Putting It Together — This Patient's Most Likely Diagnosis
| Diagnosis | Fits? | Why |
|---|
| Vestibulocerebellar syndrome (cerebellar degeneration/infarct) | ✅ Best fit | GEN + normal HIT + bilateral Romberg + truncal ataxia + Fukuda deviation |
| Acute central vestibular syndrome (posterior fossa infarct) | ✅ Must exclude | 3 months duration could represent subacute evolution or cumulative vascular events |
| CABV / CANVAS | ✅ Possible | If neuropathy also present |
| Bruns nystagmus (CPA angle tumor) | 🟡 Consider | GEN + vestibular asymmetry + age |
| Drug toxicity | 🟡 Consider | Always check meds — GEN is classic for phenytoin, benzodiazepines, alcohol |
Immediate Action Required
The combination of normal HIT + GEN + 3-month progressive course in a 72-year-old is a neurological emergency until proven otherwise.
Priority 1: MRI Brain (Posterior Fossa Protocol)
- DWI sequence — exclude acute infarct
- FLAIR — cerebellar atrophy, white matter lesions
- T1 with gadolinium — demyelination, tumor, paraneoplastic
- MRA of posterior circulation (PICA/AICA/basilar) — vascular disease
Priority 2: Complete Vestibular Battery
- vHIT (all 6 canals) — if peripheral VOR gain is truly normal, confirms central-only dysfunction
- Caloric testing — bilateral canal function
- VEMP — otolith function
Priority 3: Blood Work
- Drug levels (phenytoin, carbamazepine, lithium)

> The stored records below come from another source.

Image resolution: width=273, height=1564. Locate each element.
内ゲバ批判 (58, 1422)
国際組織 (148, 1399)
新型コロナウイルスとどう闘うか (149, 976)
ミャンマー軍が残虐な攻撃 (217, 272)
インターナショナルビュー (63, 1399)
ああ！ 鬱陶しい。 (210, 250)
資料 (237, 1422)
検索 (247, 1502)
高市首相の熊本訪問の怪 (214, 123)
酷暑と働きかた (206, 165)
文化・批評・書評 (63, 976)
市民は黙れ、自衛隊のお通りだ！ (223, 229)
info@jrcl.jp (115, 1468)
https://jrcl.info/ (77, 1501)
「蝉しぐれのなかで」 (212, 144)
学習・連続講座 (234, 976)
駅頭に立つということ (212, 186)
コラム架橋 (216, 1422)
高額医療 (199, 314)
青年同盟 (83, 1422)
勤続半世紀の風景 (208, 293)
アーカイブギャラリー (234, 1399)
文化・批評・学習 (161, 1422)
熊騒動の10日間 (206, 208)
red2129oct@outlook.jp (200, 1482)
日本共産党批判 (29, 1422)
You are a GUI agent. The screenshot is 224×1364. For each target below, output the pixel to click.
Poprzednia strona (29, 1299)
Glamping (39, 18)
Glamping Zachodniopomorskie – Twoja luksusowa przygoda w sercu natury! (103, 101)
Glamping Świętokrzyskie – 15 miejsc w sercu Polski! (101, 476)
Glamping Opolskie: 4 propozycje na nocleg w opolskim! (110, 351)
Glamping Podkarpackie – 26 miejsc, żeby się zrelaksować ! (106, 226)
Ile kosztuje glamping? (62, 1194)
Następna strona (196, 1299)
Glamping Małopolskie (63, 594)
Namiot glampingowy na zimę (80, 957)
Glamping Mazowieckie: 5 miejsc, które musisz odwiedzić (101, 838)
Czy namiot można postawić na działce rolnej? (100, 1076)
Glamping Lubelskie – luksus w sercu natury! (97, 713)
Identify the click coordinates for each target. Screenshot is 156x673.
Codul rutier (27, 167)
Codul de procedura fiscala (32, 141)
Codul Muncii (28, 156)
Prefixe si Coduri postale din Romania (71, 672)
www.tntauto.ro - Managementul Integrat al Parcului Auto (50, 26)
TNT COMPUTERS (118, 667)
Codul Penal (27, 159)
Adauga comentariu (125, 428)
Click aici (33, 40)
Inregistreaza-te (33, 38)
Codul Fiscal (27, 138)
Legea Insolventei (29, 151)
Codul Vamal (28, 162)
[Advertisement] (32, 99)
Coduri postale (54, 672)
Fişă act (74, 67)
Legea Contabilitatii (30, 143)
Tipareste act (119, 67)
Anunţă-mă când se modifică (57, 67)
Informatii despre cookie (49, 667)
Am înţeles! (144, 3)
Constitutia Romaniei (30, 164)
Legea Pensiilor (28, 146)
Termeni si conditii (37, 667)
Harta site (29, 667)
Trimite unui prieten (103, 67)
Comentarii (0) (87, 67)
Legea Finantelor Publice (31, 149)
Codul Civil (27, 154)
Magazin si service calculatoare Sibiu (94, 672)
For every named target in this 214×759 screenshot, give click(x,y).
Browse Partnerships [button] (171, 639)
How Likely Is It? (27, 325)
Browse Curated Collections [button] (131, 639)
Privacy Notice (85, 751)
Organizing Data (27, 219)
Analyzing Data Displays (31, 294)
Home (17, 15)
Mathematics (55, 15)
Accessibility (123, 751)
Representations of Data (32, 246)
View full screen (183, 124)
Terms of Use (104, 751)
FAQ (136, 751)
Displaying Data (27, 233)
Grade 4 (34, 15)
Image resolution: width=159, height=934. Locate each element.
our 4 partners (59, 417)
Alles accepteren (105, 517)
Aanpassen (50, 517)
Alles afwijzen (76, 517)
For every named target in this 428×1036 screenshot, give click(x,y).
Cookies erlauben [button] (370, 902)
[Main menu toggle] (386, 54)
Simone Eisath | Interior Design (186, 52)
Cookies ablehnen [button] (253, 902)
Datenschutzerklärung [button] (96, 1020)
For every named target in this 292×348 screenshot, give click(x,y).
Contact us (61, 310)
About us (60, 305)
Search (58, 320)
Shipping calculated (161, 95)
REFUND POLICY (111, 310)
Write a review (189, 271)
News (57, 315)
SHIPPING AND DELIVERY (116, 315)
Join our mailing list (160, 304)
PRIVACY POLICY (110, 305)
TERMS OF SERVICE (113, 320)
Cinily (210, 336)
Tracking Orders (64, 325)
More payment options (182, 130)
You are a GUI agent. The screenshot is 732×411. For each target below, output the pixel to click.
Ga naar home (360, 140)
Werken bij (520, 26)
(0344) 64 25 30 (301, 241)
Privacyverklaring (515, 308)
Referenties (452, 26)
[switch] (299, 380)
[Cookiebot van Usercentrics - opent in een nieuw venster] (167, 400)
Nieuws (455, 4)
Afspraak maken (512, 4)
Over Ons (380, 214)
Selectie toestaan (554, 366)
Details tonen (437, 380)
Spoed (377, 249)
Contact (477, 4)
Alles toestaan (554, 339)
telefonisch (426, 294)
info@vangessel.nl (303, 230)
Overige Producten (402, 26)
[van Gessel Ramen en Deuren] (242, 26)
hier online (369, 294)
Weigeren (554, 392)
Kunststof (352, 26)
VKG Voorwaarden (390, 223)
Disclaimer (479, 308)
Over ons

- Alcohol markers (GGT, MCV)
- B1, B12, vitamin E
- Paraneoplastic antibodies (anti-Yo, anti-Hu, anti-CASPR2)
- TFTs
Summary
"Acute central vestibular hypofunction" is not standard terminology, but this patient does have an acute/subacute central vestibular syndrome (ACVS). The GEN + normal HIT combination is the HINTS exam equivalent of a central stroke signal. Do not discharge or manage as a peripheral vestibular disorder. MRI posterior fossa is urgent.